Affiliation(s): University of British Columbia
Dr. Larry Lynd is a Professor and Director of the Collaboration for Outcomes Research and Evaluation (CORE - www.core.ubc.ca) at the University of British Columbia (UBC) Faculty of Pharmaceutical Sciences. He received his Ph.D. in the Department of Health Care and Epidemiology at UBC in 2002. In addition to his roles as professor and director of the CORE, he is a scientist at the Centre for Health Evaluation and Outcomes Sciences and the Centre for Clinical Epidemiology and Evaluation, a scholar at the Peter Wall Institute of Advanced Studies, and an associate of the UBC School of Population and Public Health. He was also recently appointed as a Fellow of the Canadian Academy of Health Sciences. His primary areas of scholarly interest include epidemiology and health economics, working specifically in respiratory medicine, orphan drugs, and rare diseases, multiple sclerosis, and genomic medicine, and internationally in Rwanda and Cambodia.
How did you become interested in MS research? What inspires you to continue advancing research in this field?

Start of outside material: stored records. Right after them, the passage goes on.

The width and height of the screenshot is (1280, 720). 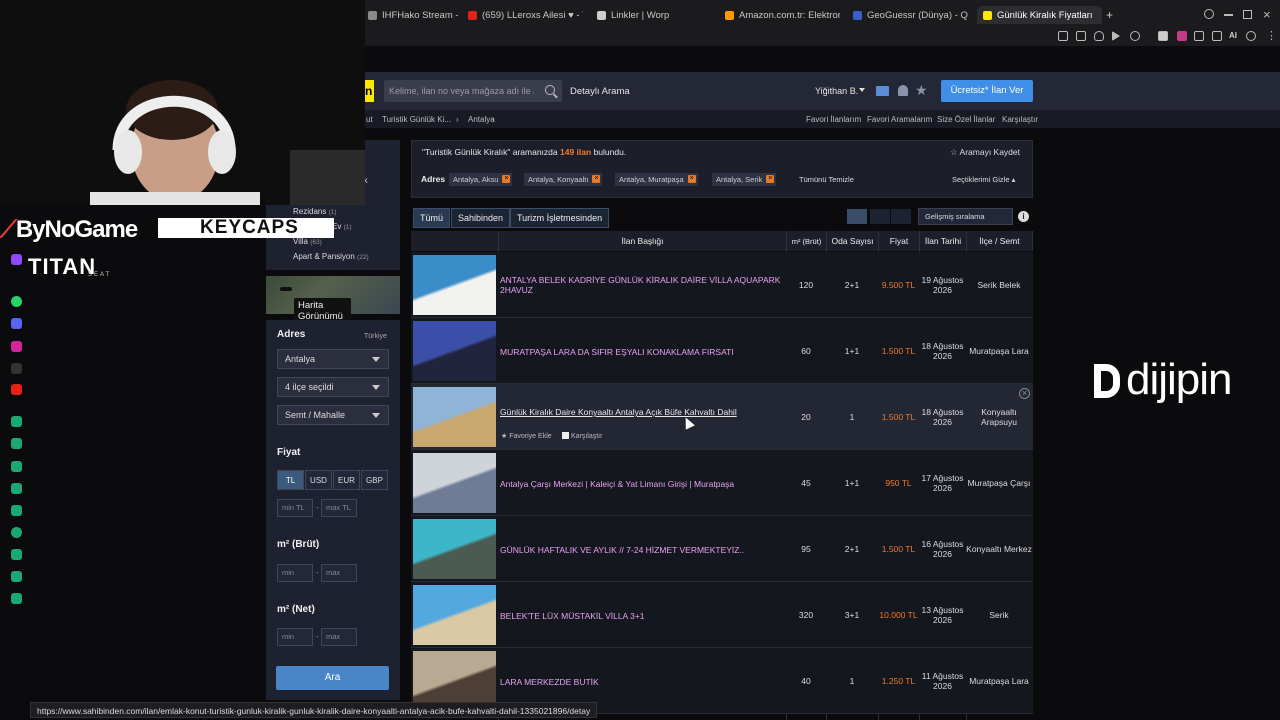 I want to click on close-window-icon: ×, so click(x=1267, y=14).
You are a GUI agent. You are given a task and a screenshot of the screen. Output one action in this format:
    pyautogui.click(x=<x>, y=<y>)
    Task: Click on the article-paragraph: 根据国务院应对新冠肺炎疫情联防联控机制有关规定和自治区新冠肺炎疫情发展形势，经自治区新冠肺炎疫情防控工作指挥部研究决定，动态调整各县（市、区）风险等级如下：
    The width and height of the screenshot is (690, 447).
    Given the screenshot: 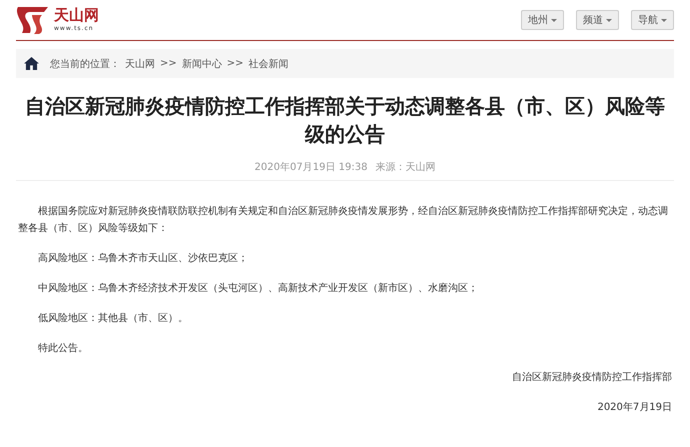 What is the action you would take?
    pyautogui.click(x=344, y=220)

I originally became interested in MS through our MS preference study, which was modeled on a study we had done previously in diabetes. I collaborated on that project with Dr. Tony Traboulsee, and it was during that project that we very quickly identified common areas of research interest, with specific questions related to MS therapeutics that could be answered with methods that we use routinely. Thus, working with collaborators specifically in MS, I have expanded my scope of research to apply methods we have already developed to potentially improve MS therapy.
What do you enjoy most about doing research and what are some of the challenges you face?

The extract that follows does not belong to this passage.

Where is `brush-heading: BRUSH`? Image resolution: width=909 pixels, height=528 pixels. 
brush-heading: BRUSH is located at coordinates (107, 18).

This project excites me specifically from the perspective of potentially identifying modifiable predictors of treatment response, treatment failure, or of slowing disease progression. This links with one of my areas of research interest that involves predictive modeling to support a patient-level individualized approach to treatment selection and disease management. Having the data from this project to support the development of robust, valid, clinically relevant prediction models that can be made publically available has the potential to significantly improve patient outcomes and improve the efficiency of care provision for patients with MS.

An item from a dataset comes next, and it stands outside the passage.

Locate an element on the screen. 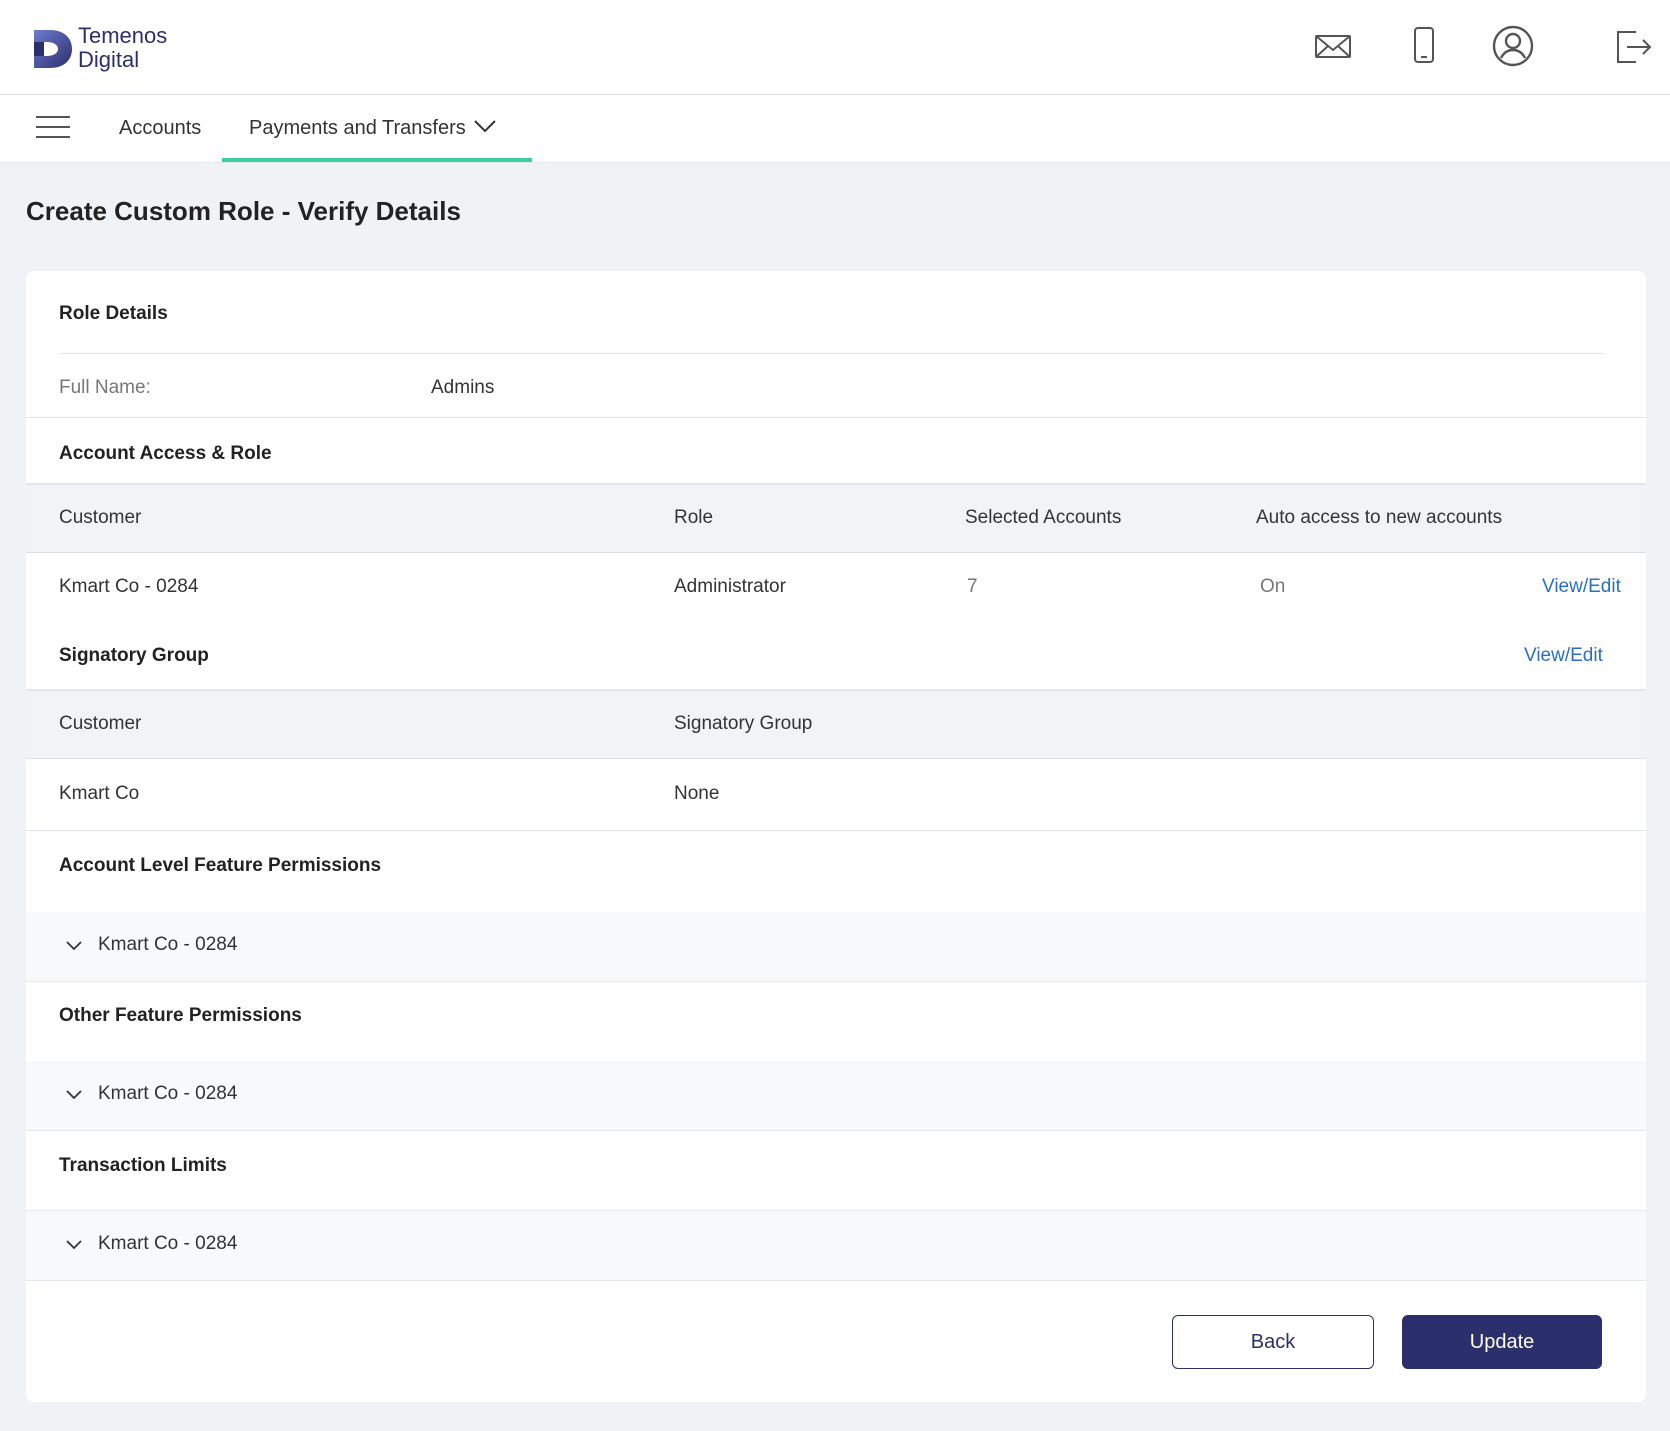  menu-icon is located at coordinates (53, 129).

What is your role in the Canadian MS Progression Cohort?
I'm the co-lead of the health economics pillar, and I am specifically involved in the analysis of the retrospective administrative health data for both the epidemiology and health economic components of the project. I will also be involved in the linkage of cohort-level data with administrative health data from each of the provinces and supporting the final analysis of the project.
Describe the importance and level of collaboration in your research and in the Canadian MS Progression Cohort?
Collaboration is key. The ability for us to link epidemiologic, clinical, imaging, and neuroimmunology data within a predictive modeling process is unprecedented. Thus, the relationship and collaborations between epidemiologists, biostatisticians, clinicians, imaging experts, and neuroimmunologists will provide the best evidence possible to support the prediction, and ideally prevention, of MS progression.
How important is the support from the funders/donors in enabling you to conduct research?
The financial support is critical! The best way to collect this type of data is from a prospective cohort study. However, the necessity to recruit and following MS patients prospective, and work to maintain contact with participants, is very costly. However, the potential return on investment given that quality of data we will be able to collect, and of the evidence we will generate, has the potential to significantly outweigh the cost. Thus, without the investment of the funders, a study such as this would not be possible.
Why is it important that patients take part in this initiative?
Often times, patients with a specific type of MS are recruited into studies with the objective of evaluating one specific therapy. This study is aimed at all MS patients and all treatments. Thus, participation in this study will help provide us with the most robust evidence on MS progression, with the goal of identifying strategies to slow progression. Thus, over the long run, the results of this project may serve to benefit all patients.
What potential outcomes do you expect to arise from the Canadian MS Progression Cohort?
- The identification of phenotypic, treatment, neuroimmunology, and imaging related factors that will predict progression;
- The development of patient-specific clinical prediction models that will support clinical decision making that will improve patient outcomes;
- Improved treatment selection resulting in slowing of progression and thus, improved cost-effectiveness of MS treatments, and overall more efficient use of health care resources.